As the recent opinion of the United States District Court for the District of Minnesota in State Farm Mut. Auto. Ins. Co. v. Havemeier, 2021 WL 838768 (D.Minn. 2021),
The collateral consequences of an Alford plea in a civil trial was a matter of first impression for the Minnesota Supreme Court in Doe 136 v. Liebsch, 872 N.W.2d 875 (Minn. 2015). The Minnesota Supreme Court’s analysis focused on the balance between the probative value of the Alford plea and the prejudicial risk in terms of its admission into evidence at trial….Whereas a “conventional guilty plea, by contrast, requires a defendant to admit the conduct to which he or she is accused of committing,” the underlying trial court in Liebs[c]h concluded “that the only real admission by Liebsch is that a jury might find him guilty if it chose to find credible the testimony of witnesses which was never presented to it.” …The Minnesota Supreme Court held that the trial court did not abuse its discretion by excluding the Alford plea from evidence. …The court reasoned that “Liebs[c]h’s Alford plea included no admission of facts establishing guilt, and therefore it lacked the probative value typically found in a conventional guilty plea.”…Thus, the Minnesota Supreme Court would not always view nor treat an Alford plea as it would a conventional guilty plea. Other courts from outside Minnesota have held similarly with respect to the effect of an Alford plea. See, e.g., Barker v. Ameriprise Auto & Home Ins. Agency, Inc., 905 F. Supp. 2d 1214, 1219 (W.D. Wash. 2012) (“Acknowledgement of the existence of evidence is not an admission as to the truth of that evidence.”); Fleck v. State Farm Ins. Cos., No. 89-L-14-070,1990 WL 124648 at *2 (Ohio Ct. App. Aug. 24, 1990) (“Such a plea does not constitute an admission of guilty, but rather that the accused is willing to waive a trial and accept the consequences of the plea. It, however, does not act as an admission of the plea…[t]herefore, appellant’s guilty plea, by way of a qualified Alford plea, operates in the same fashion as a nolo contendere plea for the purposes in a subsequent civil action.”).

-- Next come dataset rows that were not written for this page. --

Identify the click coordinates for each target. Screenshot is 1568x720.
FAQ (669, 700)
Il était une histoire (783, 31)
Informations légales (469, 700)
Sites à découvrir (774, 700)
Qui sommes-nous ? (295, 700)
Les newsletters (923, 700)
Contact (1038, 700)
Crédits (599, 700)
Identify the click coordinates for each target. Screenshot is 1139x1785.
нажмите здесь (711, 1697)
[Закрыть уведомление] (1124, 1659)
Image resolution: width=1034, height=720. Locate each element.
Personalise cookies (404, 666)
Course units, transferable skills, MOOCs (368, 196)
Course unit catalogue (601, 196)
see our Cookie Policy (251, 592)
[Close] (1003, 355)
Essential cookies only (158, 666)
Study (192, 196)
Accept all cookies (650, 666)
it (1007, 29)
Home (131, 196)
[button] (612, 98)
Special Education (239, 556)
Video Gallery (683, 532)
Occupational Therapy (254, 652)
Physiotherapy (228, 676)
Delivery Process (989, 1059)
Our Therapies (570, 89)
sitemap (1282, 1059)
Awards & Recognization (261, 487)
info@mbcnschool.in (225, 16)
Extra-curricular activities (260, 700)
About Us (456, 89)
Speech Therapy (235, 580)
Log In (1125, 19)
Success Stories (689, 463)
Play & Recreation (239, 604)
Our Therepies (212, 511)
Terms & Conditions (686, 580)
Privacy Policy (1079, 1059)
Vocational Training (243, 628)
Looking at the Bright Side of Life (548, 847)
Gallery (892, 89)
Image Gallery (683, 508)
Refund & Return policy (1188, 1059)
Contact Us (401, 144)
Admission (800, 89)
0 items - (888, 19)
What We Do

Frankly, I don’t know where I stand on this. On the one hand, an Alford plea is functionally a guilty plea, so why shouldn’t it be admissible to the same extent as a guilty plea? On the other hand, there’s a disturbing trend of prosecutors forcing wrongfully convicted defendants to enter Alford pleas rather than risking retrials. On balance, I have too much discomfort with Alford pleas to think they should be admissible at trial. Frankly, I’m not even sure that the Alford plea should exist.